START: Spatial and Textual Learning for Chart Understanding
Zhuoming Liu, Xiaofeng Gao, Feiyang Niu, Qiaozi Gao, Liu Liu, Robinson Piramuthu
TL;DR
This paper addresses chart understanding by introducing START, a spatial–textual learning framework for multimodal large language models that jointly reason about a chart's visual layout and its underlying data. It combines chart-element grounding (spatial) and chart-to-code generation (textual) within supervised finetuning and reinforcement learning, backed by the START-Dataset and the Chart Spatial understanding Benchmark (CS-Bench). The dataset pipeline translates real-world charts into executable code to recover data representations and element locations, while CS-Bench provides a rigorous evaluation of spatial reasoning in charts. Empirical results show consistent gains across diverse benchmarks and model sizes, demonstrating the value of dual learning for fine-grained chart reasoning and opening the door to more accurate chart intelligence in real-world applications.
Abstract
Chart understanding is crucial for deploying multimodal large language models (MLLMs) in real-world scenarios such as analyzing scientific papers and technical reports.

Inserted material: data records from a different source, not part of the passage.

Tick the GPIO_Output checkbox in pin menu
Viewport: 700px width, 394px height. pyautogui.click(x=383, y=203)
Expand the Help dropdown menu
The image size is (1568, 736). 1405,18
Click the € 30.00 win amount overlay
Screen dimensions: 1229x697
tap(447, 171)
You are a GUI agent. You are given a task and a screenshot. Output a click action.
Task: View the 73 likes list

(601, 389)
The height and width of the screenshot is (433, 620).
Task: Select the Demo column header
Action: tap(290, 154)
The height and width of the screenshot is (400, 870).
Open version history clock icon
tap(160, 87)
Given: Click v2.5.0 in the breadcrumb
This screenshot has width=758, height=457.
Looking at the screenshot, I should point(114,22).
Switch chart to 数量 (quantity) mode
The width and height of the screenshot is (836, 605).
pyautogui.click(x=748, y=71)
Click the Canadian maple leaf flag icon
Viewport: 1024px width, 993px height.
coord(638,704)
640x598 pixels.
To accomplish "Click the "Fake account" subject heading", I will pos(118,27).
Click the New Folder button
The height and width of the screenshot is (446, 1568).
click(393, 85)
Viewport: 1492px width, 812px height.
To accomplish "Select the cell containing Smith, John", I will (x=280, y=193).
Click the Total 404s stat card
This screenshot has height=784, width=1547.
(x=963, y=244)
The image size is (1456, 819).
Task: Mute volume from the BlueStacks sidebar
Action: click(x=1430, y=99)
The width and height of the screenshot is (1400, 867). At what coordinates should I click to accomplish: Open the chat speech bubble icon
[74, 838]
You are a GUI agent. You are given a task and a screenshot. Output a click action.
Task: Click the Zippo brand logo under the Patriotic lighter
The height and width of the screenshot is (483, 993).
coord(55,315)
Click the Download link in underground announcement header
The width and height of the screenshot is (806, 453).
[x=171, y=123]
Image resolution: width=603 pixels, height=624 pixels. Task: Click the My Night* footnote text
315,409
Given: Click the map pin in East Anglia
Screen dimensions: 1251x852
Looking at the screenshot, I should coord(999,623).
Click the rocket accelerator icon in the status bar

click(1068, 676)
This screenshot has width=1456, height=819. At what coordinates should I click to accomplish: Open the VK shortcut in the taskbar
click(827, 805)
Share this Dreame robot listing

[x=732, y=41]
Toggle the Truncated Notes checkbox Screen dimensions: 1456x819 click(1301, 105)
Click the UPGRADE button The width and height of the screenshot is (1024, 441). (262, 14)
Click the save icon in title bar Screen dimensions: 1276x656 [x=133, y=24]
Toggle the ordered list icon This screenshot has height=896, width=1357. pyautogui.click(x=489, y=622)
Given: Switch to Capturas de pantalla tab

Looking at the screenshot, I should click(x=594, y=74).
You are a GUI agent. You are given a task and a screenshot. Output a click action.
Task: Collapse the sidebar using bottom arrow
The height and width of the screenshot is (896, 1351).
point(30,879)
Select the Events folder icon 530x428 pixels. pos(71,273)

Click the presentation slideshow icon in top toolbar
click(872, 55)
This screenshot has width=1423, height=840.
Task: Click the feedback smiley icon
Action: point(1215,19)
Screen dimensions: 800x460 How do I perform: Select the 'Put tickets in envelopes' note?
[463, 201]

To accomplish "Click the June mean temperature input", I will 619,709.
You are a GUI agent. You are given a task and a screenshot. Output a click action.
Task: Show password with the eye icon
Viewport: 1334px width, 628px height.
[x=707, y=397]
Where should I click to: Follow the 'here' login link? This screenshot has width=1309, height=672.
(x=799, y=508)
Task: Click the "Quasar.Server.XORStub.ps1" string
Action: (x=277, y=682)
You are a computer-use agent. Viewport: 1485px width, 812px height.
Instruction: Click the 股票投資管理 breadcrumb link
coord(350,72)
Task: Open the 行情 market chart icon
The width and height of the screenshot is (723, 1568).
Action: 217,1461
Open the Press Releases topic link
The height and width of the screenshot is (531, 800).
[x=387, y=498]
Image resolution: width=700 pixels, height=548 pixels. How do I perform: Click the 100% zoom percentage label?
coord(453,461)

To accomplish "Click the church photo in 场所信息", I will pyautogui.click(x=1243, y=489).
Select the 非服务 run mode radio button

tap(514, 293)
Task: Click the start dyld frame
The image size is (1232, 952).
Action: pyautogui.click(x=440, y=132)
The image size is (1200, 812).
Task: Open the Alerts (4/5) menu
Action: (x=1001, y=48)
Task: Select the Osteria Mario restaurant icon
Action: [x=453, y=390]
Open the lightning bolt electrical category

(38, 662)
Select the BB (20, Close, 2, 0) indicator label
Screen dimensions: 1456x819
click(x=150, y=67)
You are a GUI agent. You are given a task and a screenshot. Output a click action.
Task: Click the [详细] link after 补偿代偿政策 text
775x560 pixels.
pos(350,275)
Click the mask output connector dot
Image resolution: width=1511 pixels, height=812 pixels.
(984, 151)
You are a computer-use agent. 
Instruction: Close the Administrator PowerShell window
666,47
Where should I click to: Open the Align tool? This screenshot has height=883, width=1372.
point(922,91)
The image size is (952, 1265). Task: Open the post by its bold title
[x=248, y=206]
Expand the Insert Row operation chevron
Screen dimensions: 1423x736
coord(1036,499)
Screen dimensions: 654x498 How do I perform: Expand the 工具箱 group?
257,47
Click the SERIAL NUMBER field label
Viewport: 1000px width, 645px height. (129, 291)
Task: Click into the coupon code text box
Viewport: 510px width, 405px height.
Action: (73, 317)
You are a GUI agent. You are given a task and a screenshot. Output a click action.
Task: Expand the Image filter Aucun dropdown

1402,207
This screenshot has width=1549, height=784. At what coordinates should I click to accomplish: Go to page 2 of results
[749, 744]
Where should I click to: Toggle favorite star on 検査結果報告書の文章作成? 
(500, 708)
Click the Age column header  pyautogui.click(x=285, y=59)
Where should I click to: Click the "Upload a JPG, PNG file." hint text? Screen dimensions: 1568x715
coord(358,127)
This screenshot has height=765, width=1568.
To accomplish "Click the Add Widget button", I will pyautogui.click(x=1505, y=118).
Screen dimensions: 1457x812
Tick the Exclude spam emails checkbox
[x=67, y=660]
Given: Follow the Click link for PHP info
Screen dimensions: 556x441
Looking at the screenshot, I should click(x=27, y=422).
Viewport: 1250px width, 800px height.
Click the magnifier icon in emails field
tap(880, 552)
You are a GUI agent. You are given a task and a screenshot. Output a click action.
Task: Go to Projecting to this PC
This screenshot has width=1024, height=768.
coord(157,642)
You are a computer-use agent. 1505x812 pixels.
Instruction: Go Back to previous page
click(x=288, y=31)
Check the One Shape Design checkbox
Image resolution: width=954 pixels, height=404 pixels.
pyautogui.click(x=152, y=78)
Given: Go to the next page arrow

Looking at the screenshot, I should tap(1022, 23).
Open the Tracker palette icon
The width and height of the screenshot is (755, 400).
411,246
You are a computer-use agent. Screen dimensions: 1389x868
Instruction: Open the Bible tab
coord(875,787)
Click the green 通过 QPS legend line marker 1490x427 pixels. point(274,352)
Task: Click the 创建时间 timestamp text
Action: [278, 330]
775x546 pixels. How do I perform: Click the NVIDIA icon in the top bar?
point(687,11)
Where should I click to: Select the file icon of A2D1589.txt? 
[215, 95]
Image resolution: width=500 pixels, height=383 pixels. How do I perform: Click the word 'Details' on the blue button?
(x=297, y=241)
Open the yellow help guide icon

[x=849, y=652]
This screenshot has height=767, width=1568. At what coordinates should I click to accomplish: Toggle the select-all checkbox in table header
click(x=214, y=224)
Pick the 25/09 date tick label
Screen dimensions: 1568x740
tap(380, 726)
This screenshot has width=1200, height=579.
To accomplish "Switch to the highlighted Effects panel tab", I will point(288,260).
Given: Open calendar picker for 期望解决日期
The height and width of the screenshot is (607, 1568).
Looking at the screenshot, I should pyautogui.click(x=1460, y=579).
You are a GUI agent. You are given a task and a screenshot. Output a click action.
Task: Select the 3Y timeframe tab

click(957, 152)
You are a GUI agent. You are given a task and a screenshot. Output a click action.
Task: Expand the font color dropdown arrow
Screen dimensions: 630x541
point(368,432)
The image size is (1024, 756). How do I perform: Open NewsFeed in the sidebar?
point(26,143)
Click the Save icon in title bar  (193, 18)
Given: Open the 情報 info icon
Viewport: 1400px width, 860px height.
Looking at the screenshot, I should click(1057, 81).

Unlike natural images, charts pair a structured visual layout (spatial property) with an underlying data representation (textual property) -- grasping both is essential for precise, fine-grained chart reasoning. Motivated by this observation, we propose START, the Spatial and Textual learning for chART understanding. Specifically, we introduce (i) chart-element grounding and (ii) chart-to-code generation to strengthen an MLLM's understanding of both chart visual layout and data details. To facilitate spatial and textual learning, we propose the START-Dataset generated with a novel data-generation pipeline that first leverages an MLLM to translate real chart images into executable chart code, recovering the underlying data representation while preserving the visual distribution of real-world charts. We then evolve the code with a Large Language Model (LLM) to ascertain the positions of chart elements that capture the chart's visual structure, addressing challenges that existing methods cannot handle. To evaluate a model's ability to understand chart spatial structures, we propose the Chart Spatial understanding Benchmark (CS-Bench), filling a critical gap in comprehensive chart understanding evaluation. Leveraging spatial and textual learning, START delivers consistent gains across model sizes and benchmarks over the base models and surpasses prior state-of-the-art by a clear margin. Code, data and models will be publicly available.